Exposing your eyes to bright light in the morning can also help with energy levels, as this can play a role in our internal clock system (circadian rhythm). Try going for a 30 to 60 minute walk early in the day, sans sunglasses, and make sure to add some trace minerals to your morning water for extra credit!
“I have been waking up in the middle of the night since I hit perimenopause. I have to use the bathroom, then I can’t get back to sleep. I’m often up reading or staring at the ceiling. If I’m up for more than an hour, I wake up really tired, and I’m just starting my day. Any suggestions?” ~ Allison (RI)
Allison,
According to the Chinese Body Clock theory, our body has ebbs and flows of each organ system in the body and when it is most active. During the nighttime hours, some of the organs with the most activity include our liver and our gallbladder. Nighttime hours are also when our immune system and glymphatic system are active and when our body should be releasing greater amounts of certain hormones that can influence our sleep, including melatonin, cortisol, progesterone, estrogen and testosterone. If there are imbalances in these hormones, or if your circadian rhythm is out of whack, then your sleep might be disrupted.

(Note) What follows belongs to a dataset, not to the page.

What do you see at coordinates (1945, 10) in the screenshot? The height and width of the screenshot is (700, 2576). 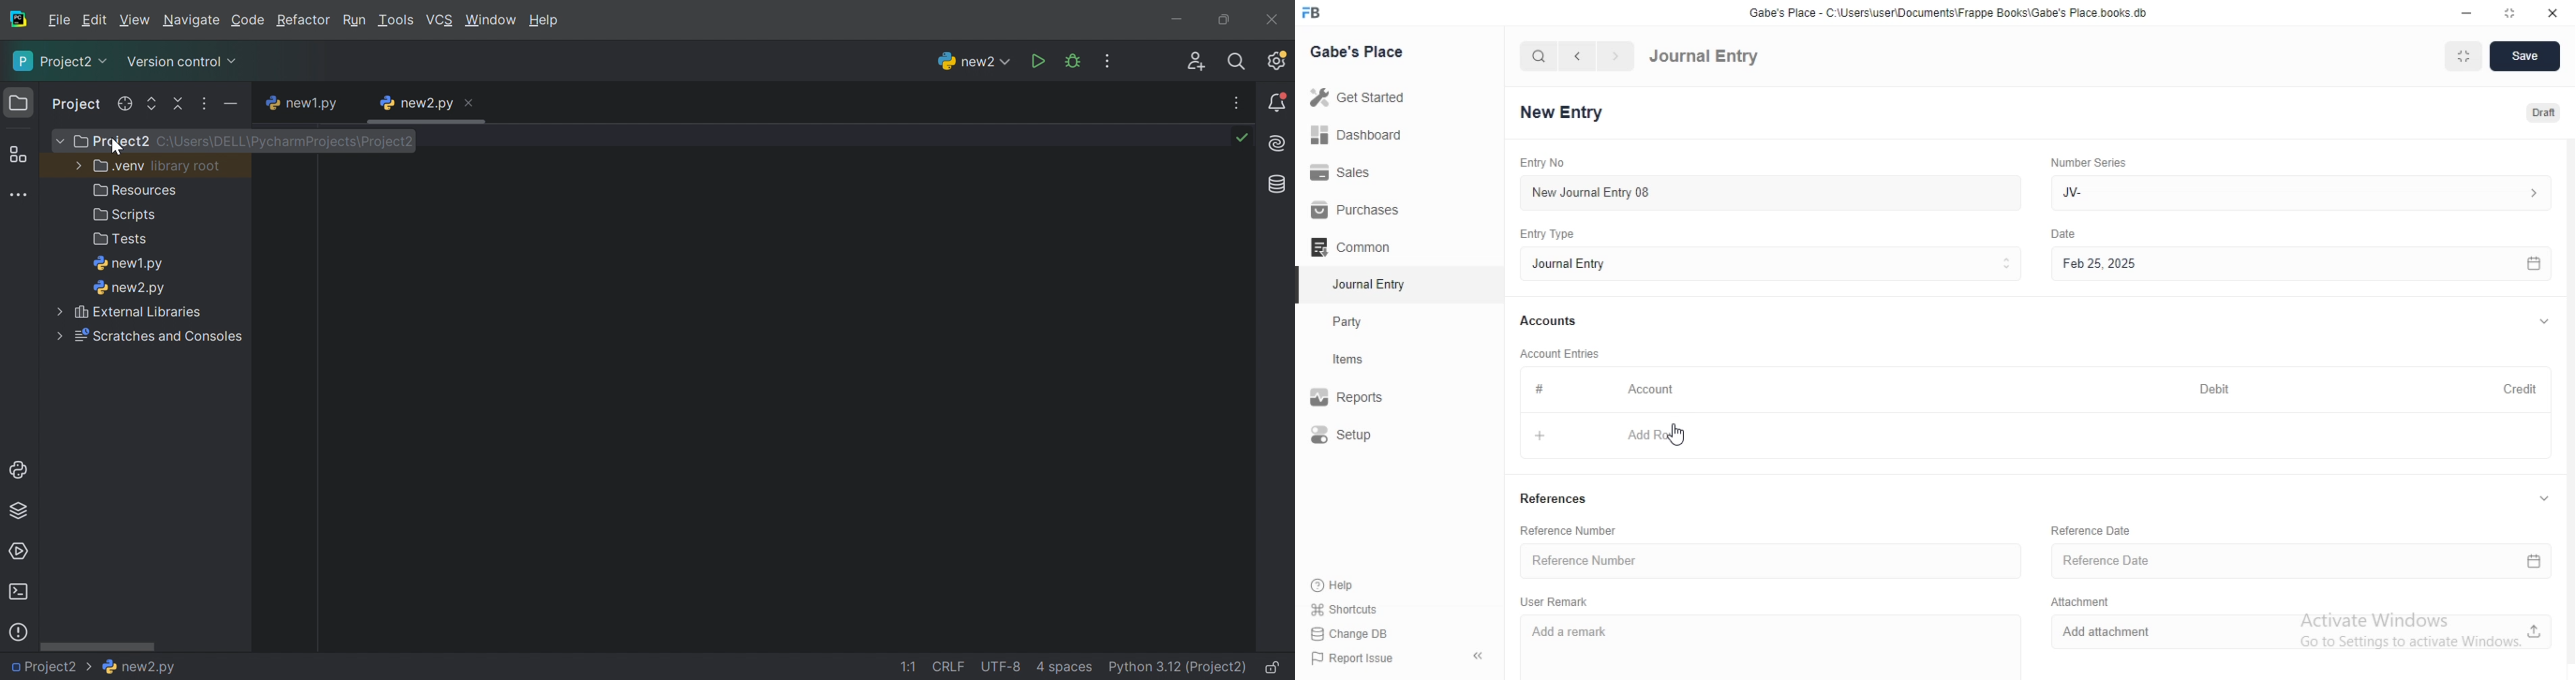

A great jumping off point is to develop a healthy sleep hygiene routine, which means going to bed and waking up at the same time every night, sleeping in a cool and totally dark room, and, ideally, shutting off TV, bright lights and blue lights two hours prior to bed. Try not to drink a large amount of water two hours prior to bed as well, and think about adding in some calming herbal tinctures or tea as your night winds down, such as chamomile, valerian root, kava and passionflower. Magnesium can also help to relax the body before bed.
“I’m usually energetic all day, but when I get home from work, I just want to relax. Then, I realize I have so many chores to complete, and I get stressed about it. I know I shouldn’t be drinking coffee late in the day. Any suggestions?” ~ Anonymous
Anonymous,
There is nothing wrong with some solid vitamin (R)elaxation; in fact, it is important for almost every aspect of your overall health. Allow yourself some quality ‘alone time’ to decompress and regroup after a long day. If you find yourself feeling guilty or stressed about it, set a specific time on your phone (for 20 minutes or, perhaps, 40 if your day was really rough) that is scheduled just like anything else that is important in your life.
Another great idea is to do a "brain dump" – ideally the day before – of all chores that you feel like you have to accomplish the next day. After you write everything out, go back through the list and prioritize the order of importance from 1 to 5; for instance, a 1 would be something that needs to get done ASAP, and a 5 would be something to get done by the end of the week. When you complete one of the tasks on your list, make sure you give yourself some positive feedback and acknowledge your accomplishment. This will enable you to build confidence and positive momentum for future tasks and to-do lists.